-- Document section --
Later she moved to Las Vegas, working for the College of Southern Nevada, then found her calling in starting the Business Connection. From the late 1990s until a couple years after her cancer diagnosis in 2005, Schafer's company held a contract to assist the roughly 100 young adults who aged out of Clark County's foster care system.
Schafer's job: provide a buffer, or transition, for some of the most vulnerable foster children as they navigated an unforgiving world, said Ken Meyer, a foster care consultant who worked with her. Most had never found an adoptive home, due to mental health problems, learning disabilities or illness, such as cancer or lupus.
Utilizing contacts at the Clark County School District, the juvenile court, and friends such as Fred and Nancy Gillis at the Center for Independent Living, she helped the young adults gain high school diplomas, explore careers in the military or the federally funded Job Corps, arrange housing and learn basic financial literacy.

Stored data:
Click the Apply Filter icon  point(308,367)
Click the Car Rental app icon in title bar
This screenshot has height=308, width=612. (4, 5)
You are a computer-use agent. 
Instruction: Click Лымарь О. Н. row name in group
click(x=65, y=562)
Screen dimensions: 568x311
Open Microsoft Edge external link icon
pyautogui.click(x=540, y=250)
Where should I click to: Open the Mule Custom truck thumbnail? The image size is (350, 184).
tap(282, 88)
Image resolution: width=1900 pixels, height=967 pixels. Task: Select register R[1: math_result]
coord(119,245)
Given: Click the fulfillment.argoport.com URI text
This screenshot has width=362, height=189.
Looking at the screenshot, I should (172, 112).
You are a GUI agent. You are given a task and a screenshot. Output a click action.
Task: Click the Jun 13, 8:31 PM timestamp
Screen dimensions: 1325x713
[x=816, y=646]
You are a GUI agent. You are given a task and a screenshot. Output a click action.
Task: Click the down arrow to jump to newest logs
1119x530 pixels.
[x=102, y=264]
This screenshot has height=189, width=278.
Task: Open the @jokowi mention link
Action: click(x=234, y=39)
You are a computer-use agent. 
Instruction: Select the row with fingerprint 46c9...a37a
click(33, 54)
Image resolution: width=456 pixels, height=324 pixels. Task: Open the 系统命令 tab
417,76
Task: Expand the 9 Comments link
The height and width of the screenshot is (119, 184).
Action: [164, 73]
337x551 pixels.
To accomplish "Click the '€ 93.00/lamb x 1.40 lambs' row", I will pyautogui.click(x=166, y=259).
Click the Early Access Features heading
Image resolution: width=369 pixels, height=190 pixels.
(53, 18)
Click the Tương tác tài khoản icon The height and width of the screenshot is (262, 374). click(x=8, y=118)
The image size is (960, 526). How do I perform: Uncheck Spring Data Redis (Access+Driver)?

-- What this exercise asks --
1. Answer these questions about the text on Schafer's work with foster youth:
(a) In what year was Schafer diagnosed with cancer?
(b) What was Ken Meyer's occupation?
(c) Where did Fred and Nancy Gillis work?
2. Summarize the text on Schafer's work with foster youth in two sentences.
3. Translate this sentence from the text on Schafer's work with foster youth into Spanish: "Most had never found an adoptive home, due to mental health problems, learning disabilities or illness, such as cancer or lupus."

-- Task answers --
1.
(a) 2005
(b) He was a foster care consultant.
(c) At the Center for Independent Living

2. From the late 1990s until a couple years after her 2005 cancer diagnosis, Schafer's company held a contract to assist the roughly 100 young adults who aged out of Clark County's foster care system, many of whom had never found an adoptive home. Drawing on contacts at the school district, the juvenile court and the Center for Independent Living, she helped them earn high school diplomas, explore careers in the military or Job Corps, arrange housing and learn basic financial literacy.

3. La mayoría nunca había encontrado un hogar adoptivo debido a problemas de salud mental, discapacidades de aprendizaje o enfermedades, como el cáncer o el lupus.